Following Jesus in a World Saturated by Social Media


The image above is something a friend of mine sent to me a while back. It got an immediate chuckle from me, but also made me wonder what it is like to convince a young person in 2011 to follow Jesus. In a world in which fundamentalist Christianity is so often mocked and dismissed, when young people find it completely normal to constantly multi-task, have scores of extra-curricular activities, and "follow" hundreds of people, how does one make a compelling case for dropping everything and following an itinerant preacher who lived and died 2000 years ago?

My casual observations below have probably been recited countless times already in the blogosphere, so I realize I'm not breaking new ground here. But humor me, as I'm writing this as much for myself as others.

It seems to me that "the long obedience in the same direction" that Eugene Peterson talks about is still, in an attention deficit disordered world, what God calls us to, and still what many of us may desperately long for, our outward behavior notwithstanding.

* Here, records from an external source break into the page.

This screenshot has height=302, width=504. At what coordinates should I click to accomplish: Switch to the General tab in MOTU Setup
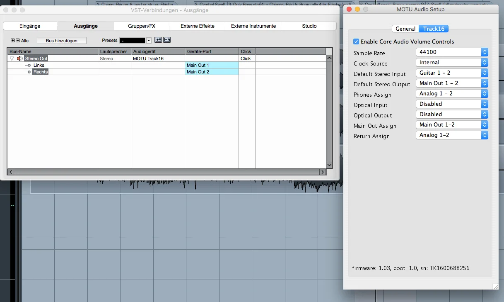point(405,29)
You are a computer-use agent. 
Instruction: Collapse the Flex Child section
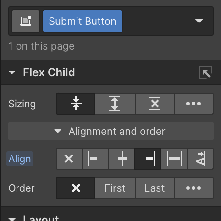[12, 72]
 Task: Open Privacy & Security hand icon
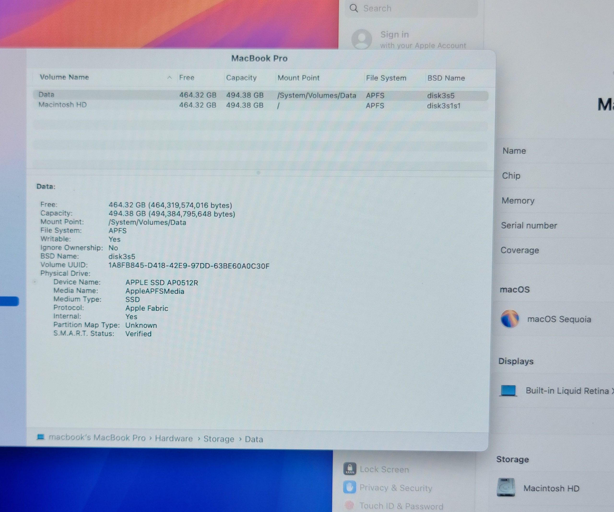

That is to say, pruning down from too many endeavors to just those that are meaningful is still a good word.

It also seems to me that the various media by which we send and receive information must be engaged in by followers of Jesus. Somewhere in between being captured by it and self-righteously boycotting it (and who doesn't know people who represent either extreme, or hasn't themselves represented either extreme?), there's a happy medium that acknowledges that media matters, that media is inherently neutral, that media can be negative (and therefore we should take caution), and that media can also be positive (and therefore we should try to use it in those ways).

Would Jesus tweet? Do you imagine him having more followers than anyone else, or do you imagine him speaking a condemning word against the whole exercise? Again, I think it's somewhere in between, although I will note that while he had his mass-audience moments, he was much more likely to trade in more intimate groupings. (Maybe he would "direct message" more often than tweet?)

Of course, there's more to social media than just the big three of Facebook, Twitter, and YouTube, and youngsters are increasingly spending hours and hours interacting with each other on a whole host of apps and platforms. I'm not sure that Jesus would be completely ignorant or avoiding of such things, but I think he would probably lean on the side of seeking out fewer, deeper, more intimate contacts: less sermons on the mount, and more concentrating on 12 men. Without going overboard and incorrectly dismissing the whole industry, we should probably do something like that as well.